PIEZO1 and PIEZO2 were ideal candidates for assessing baroreceptor function, because a wide array of mechanosensing processes has been ascribed to these excitatory ion channels (Figure 2).6 These include cell volume regulation in erythrocytes, pressure sensing in the lungs, and cardiovascular system development. The first identification of the PIEZO1 gene was in β-amyloid plaque-associated astrocytes,7 later to be determined to be mechanically activated cation channels.8 PIEZO1 and PIEZO2 are largely evolutionarily conserved among vertebrates. PIEZO1 is mainly expressed in lung, bladder, skin, colon, kidney, and cardiovascular tissues, whereas PIEZO2 is highly enriched in dorsal root ganglia, with lower levels in lung and bladder. Additional research determined all sites of PIEZO1 and PIEZO2 expression to be involved in mechanotransmission. Activated by pressure, PIEZO channels transmit mechanical stimuli into electrical activity. On the basis of structure and biophysical studies, it is believed that PIEZO channels respond to deformation of cell membrane and thus, can sense membrane tension, rendering them exquisitely responsive to mechanical force.9 It should be noted that, although it seems likely that PIEZO channels are responsive to mechanical strain, this has not been conclusively demonstrated. Instead, this study examines events downstream of the initial stimulus of cell membrane deformation.
Figure 2.
Mechanical forces alter cation influx via PIEZO channels. Shear stress or compression change surface tension in the cell membrane to activate the PIEZO channel, which in turn, leads to increased intracellular cations and activation of downstream signaling.

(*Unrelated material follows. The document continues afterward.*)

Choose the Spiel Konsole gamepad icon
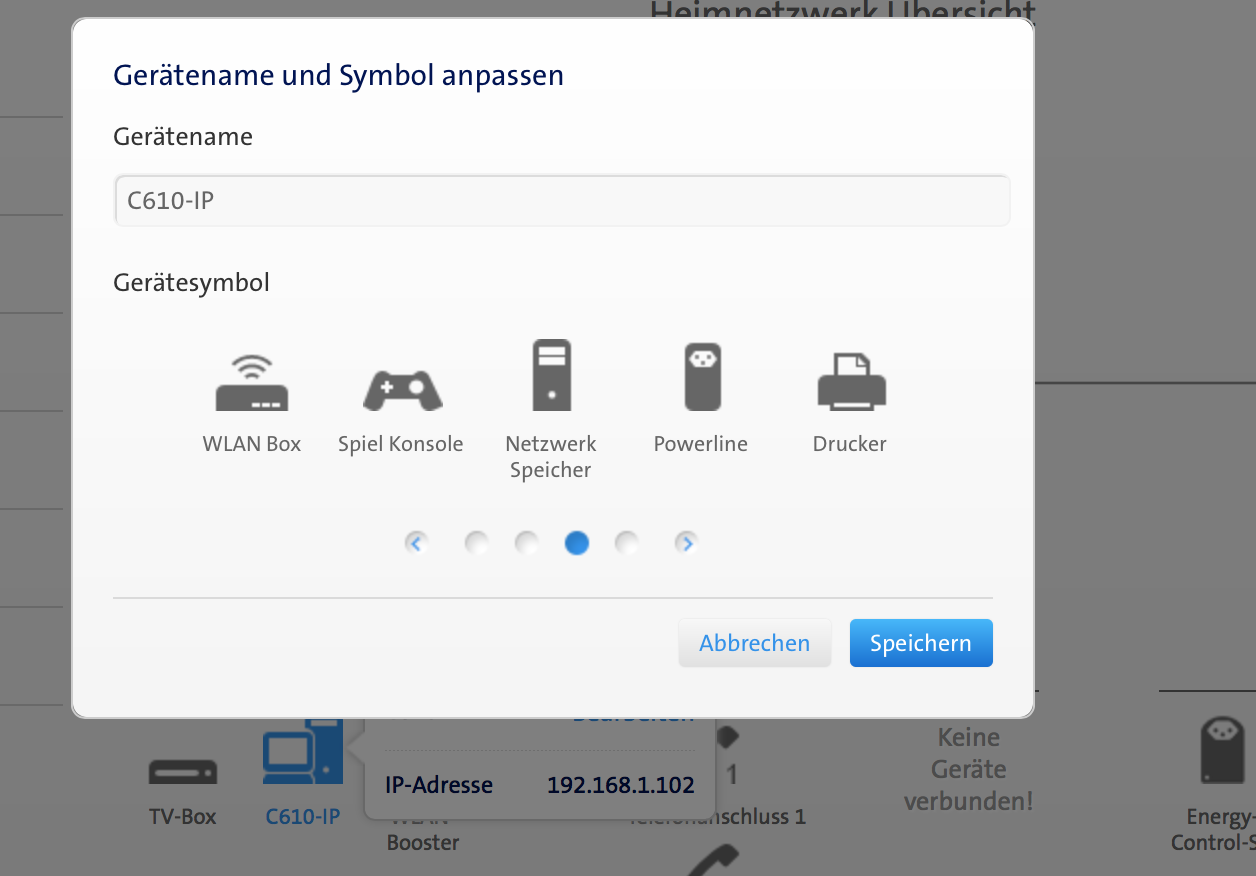The height and width of the screenshot is (876, 1256). tap(401, 389)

These findings are particularly relevant to human hypertensive disorders and may be translatable to diseases caused by known mutations of PIEZO channels. However, the expression pattern of PIEZO1/2 in humans may differ from that seen in mice, which may limit direct translation of these findings. Attesting to the wide range of mechanosensitive processes involving PIEZO channels, genetic alterations in either PIEZO1 or PIEZO2 cause diverse pathologic phenotypes. Both loss-of-function and gain-of-function gene mutations are described for both PIEZO1 and PIEZO2 (reviewed in ref. 10), including lymphatic dysplasia, xerocytosis, arthrogryposis, and muscle atrophy. Although the ability of the baroreceptor reflex to modulate long-term BP is still debated, dysfunction of baroreceptor sensitivity is associated with labile or resistant hypertension as well as predictive of heart failure and increased morbidity and mortality due to vascular complications. The discovery of Zeng et al.4 that PIEZO1 and PIEZO2 are indispensable for the baroreflex is thought provoking. For the first time, we now have molecular targets to study this important physiologic function. To that end, a small synthetic molecule termed Yoda1 was found to elicit the same downstream cellular responses as does activation of PIEZO1 (but not PIEZO2) by mechanical stretch.6 Observations in carefully conducted animal experiments and patients with resistant arterial hypertension suggest that the baroreflex can mediate sustained changes in BP.11,12 Moreover, knowledge of baroreceptor-sensing physiology may lead to development of targeted therapeutics that modify baroreceptor function in patients with labile or resistant hypertension. This work also has important implications for the renal community. In patients with CKD, baroreceptor sensitivity is reduced and may contribute to hypertension, impaired heart rate variability, and sudden cardiac death. Future studies of PIEZO channels can thus potentially further define the contribution of baroreceptors to long-term BP regulation and increased sympathetic nerve activity in patients with CKD.
Disclosures
None.
Footnotes
Published online ahead of print. Publication date available at www.jasn.org.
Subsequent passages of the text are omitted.